In the days following, we come to appreciate the sheer density of human kind in Delhi.  Here’s a couple of street scenes from Chandni Chowk, a bazaar area near the Red Fort.

Autorickshaws are a cheap, sometimes fun way of getting around, even if the journey is a bit like a video game.  Delhi ‘s roads have no rules.  You can go anywhere you like, or more accurately can get to, even the wrong way up dual carriageways.  It is quite bracing once you get used to it.

Eventually, fighting off offers of rickshaws and taxis, we took the metro to the Red Fort.  The metro is cheap and efficient, but somewhat crowded, especially around the New Delhi Railway Station.
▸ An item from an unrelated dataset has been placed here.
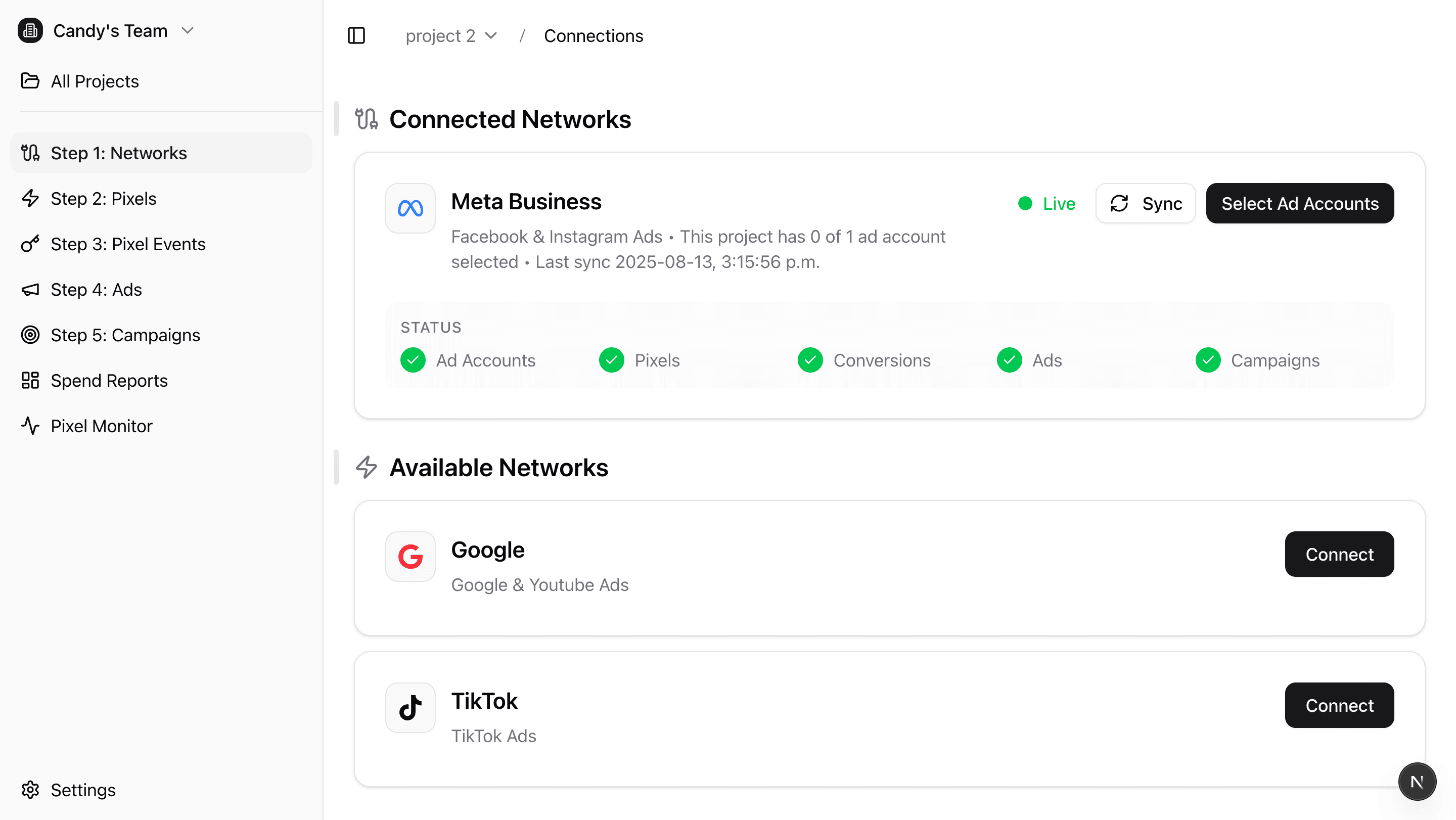Click the TikTok logo icon
The height and width of the screenshot is (820, 1456).
click(411, 707)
Gathering a bit more confidence, we spend a hectic couple of days exploring the major sites of Delhi: Hamayun’s tomb and the Masjid Mosque among them.  Here’s a couple of photographs of them: Diane looks especially good in her rented covering in the mosque.

Hamayun, by the way, was a Mogul emperor, and the mausoleum shown was commissioned by his wife.  It created a precedent for the large tomb which reached it’s heght, perhaps, with the Taj Mahal.

So, comparatively rested, we’re ready for our first train journey, heading for the former British hill station at Shimla.  By the way, this post is late for technical reasons to do with trying to use a small tablet to create blog content: apologies.

1 comment to Arriving in India, Landing in Delhi

  • Chandrika

    great to see the pics. the area you may have stayed in Delhi is Karol Bagh. I am surprised you are risking street food so early in your travels. Stay safe!